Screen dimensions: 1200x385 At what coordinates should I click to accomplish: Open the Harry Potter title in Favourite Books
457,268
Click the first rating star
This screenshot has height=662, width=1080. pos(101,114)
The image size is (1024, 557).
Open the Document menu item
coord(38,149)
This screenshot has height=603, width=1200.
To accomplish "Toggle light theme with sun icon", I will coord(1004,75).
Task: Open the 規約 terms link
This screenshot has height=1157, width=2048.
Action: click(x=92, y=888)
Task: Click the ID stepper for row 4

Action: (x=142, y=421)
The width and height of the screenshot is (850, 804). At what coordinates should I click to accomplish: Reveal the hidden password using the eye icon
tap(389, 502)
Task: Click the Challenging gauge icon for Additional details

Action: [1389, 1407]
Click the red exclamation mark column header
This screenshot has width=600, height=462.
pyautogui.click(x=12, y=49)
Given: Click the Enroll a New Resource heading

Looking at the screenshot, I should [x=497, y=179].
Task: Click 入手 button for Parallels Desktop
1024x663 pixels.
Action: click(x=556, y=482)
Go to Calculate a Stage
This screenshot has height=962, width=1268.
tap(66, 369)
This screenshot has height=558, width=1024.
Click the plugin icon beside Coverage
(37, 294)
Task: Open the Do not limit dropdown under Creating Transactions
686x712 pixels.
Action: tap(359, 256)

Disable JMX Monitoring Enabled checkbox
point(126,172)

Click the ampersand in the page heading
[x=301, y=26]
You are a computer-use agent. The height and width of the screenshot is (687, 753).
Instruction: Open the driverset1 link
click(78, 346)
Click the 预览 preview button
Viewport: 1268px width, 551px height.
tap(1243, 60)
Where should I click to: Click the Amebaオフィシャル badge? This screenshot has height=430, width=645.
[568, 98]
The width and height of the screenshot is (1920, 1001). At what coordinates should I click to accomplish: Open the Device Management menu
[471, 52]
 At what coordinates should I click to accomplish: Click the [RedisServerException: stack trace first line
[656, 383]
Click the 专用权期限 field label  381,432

■ AIM OF THE TASK
Rewrite every line of the records above as a JSON list of strings, one string per line, skipping any blank lines.

■ EXERCISE OUTPUT
[
  "Screen dimensions: 1200x385 At what coordinates should I click to accomplish: Open the Harry Potter title in Favourite Books",
  "457,268",
  "Click the first rating star",
  "This screenshot has height=662, width=1080. pos(101,114)",
  "The image size is (1024, 557).",
  "Open the Document menu item",
  "coord(38,149)",
  "This screenshot has height=603, width=1200.",
  "To accomplish \"Toggle light theme with sun icon\", I will coord(1004,75).",
  "Task: Open the 規約 terms link",
  "This screenshot has height=1157, width=2048.",
  "Action: click(x=92, y=888)",
  "Task: Click the ID stepper for row 4",
  "Action: (x=142, y=421)",
  "The width and height of the screenshot is (850, 804). At what coordinates should I click to accomplish: Reveal the hidden password using the eye icon",
  "tap(389, 502)",
  "Task: Click the Challenging gauge icon for Additional details",
  "Action: [1389, 1407]",
  "Click the red exclamation mark column header",
  "This screenshot has width=600, height=462.",
  "pyautogui.click(x=12, y=49)",
  "Given: Click the Enroll a New Resource heading",
  "Looking at the screenshot, I should [x=497, y=179].",
  "Task: Click 入手 button for Parallels Desktop",
  "1024x663 pixels.",
  "Action: click(x=556, y=482)",
  "Go to Calculate a Stage",
  "This screenshot has height=962, width=1268.",
  "tap(66, 369)",
  "This screenshot has height=558, width=1024.",
  "Click the plugin icon beside Coverage",
  "(37, 294)",
  "Task: Open the Do not limit dropdown under Creating Transactions",
  "686x712 pixels.",
  "Action: tap(359, 256)",
  "Disable JMX Monitoring Enabled checkbox",
  "point(126,172)",
  "Click the ampersand in the page heading",
  "[x=301, y=26]",
  "You are a computer-use agent. The height and width of the screenshot is (687, 753).",
  "Instruction: Open the driverset1 link",
  "click(78, 346)",
  "Click the 预览 preview button",
  "Viewport: 1268px width, 551px height.",
  "tap(1243, 60)",
  "Where should I click to: Click the Amebaオフィシャル badge? This screenshot has height=430, width=645.",
  "[568, 98]",
  "The width and height of the screenshot is (1920, 1001). At what coordinates should I click to accomplish: Open the Device Management menu",
  "[471, 52]",
  " At what coordinates should I click to accomplish: Click the [RedisServerException: stack trace first line",
  "[656, 383]",
  "Click the 专用权期限 field label  381,432"
]